他目视前方,交通杆已经降下一半,伴随轰隆隆的鸣笛声,远处火车灯光大亮。陆强腮线紧绷,半刻不停的踩死油门,擦着交通杆开了过去。
大灯从侧面打亮车厢那刻,陆强懂了卢茵那日的恐惧。
陈胜醒来,躺在冷硬潮湿的地上,四周昏暗,隐约能分辨是一片空旷坑洼的土路,树叶茂密,有山也有水。
他撑着手臂坐起来,脖颈疼痛,左右转动脑袋,瞟到个人影,惊的缩起了身体。
不远处停着他的轿车,火儿熄了,静静潜伏在黑暗里。
驾驶位车门大开,陆强朝外坐着,一条腿踩在车里,另一条腿直直撑着地面。他手臂搭着膝盖,指尖一点猩红,在唇间忽明忽灭。

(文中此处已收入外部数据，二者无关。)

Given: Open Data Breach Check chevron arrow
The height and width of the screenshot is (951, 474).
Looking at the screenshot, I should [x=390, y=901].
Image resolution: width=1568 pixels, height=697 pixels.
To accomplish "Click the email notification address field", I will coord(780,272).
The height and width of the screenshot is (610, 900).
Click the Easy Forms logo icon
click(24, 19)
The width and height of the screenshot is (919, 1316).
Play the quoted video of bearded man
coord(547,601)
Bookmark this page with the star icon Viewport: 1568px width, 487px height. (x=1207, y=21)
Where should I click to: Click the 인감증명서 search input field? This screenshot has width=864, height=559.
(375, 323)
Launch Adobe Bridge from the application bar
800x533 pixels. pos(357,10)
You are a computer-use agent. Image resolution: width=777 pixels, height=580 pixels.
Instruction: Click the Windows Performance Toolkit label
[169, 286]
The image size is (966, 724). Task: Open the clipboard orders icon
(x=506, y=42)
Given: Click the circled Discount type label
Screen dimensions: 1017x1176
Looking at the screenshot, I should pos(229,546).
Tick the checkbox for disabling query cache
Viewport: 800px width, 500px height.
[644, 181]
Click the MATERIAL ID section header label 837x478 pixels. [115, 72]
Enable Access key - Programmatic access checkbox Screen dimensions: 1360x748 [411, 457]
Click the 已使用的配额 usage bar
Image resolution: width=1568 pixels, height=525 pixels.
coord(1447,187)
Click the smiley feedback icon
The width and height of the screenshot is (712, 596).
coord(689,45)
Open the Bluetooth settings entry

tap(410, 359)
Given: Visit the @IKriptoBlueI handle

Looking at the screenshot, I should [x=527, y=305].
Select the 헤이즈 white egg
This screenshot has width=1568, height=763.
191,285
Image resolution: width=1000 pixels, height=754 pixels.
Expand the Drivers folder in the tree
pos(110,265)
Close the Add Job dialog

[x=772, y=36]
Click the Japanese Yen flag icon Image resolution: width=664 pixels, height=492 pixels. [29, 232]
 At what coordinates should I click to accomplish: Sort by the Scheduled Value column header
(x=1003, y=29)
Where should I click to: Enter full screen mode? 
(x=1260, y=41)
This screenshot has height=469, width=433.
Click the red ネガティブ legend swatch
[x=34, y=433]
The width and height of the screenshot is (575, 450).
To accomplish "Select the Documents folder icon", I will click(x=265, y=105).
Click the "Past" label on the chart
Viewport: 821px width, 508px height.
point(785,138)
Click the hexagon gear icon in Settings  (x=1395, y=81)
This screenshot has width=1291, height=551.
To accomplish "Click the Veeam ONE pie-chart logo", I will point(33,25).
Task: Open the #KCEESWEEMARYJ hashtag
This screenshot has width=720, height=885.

陈胜下意识看向四周,空空荡荡,他的人一个都没跟来。他咽了口唾沫:“这是什么地方”
“齐罗山。”
陈胜暗暗吸气,这里荒山野岭,和巢会仓南辕北辙,一到晚上,鬼影子都见不着。
他神色稍现慌张:“你想怎么样”
“你说呢”他淡淡瞥着地上的人。
陈胜从前不惧他,是因为身边跟着几个训练有素的保镖,七个干一个,他稳胜。但是轮单打独斗,陆强的块头像野兽,他却身形细长,干起架来,根本赢不了一招半式。不是那群保镖反应迟钝,只不过他千算万算,还是低估了陆强。
陈胜心思一时千回百转,“我们中间可能有误会。”
“什么误会。”
“我们俩本身无仇无怨,何必总是纠着彼此不放。”
陆强坐着没动,冷哼了声,低头啜了口烟,弹了弹。片刻,站起来走到他旁边,一脚踹他胸口上。
陈胜闷哼,屁股滑出半米。
陆强语气淡淡,一字一顿的说:“你千不该万不该,不该动我的女人。”
他低咳:“我也是按邱老吩咐办事,其实身不由己。”他顿了顿:“我只是狐假虎威,和你说那些狠话,就是当初有点不服气,想气气你罢了。”
“是吗”
“邱老怕你把信息透露给警方,让我直接找人办了你,我那天去找你,回来把话和邱老说了,他不信任你,非要我给你个教训,让你闭嘴。”
陆强脚踩他胸口:“说的是真话”
“真话。”
“动卢茵也是他的意思”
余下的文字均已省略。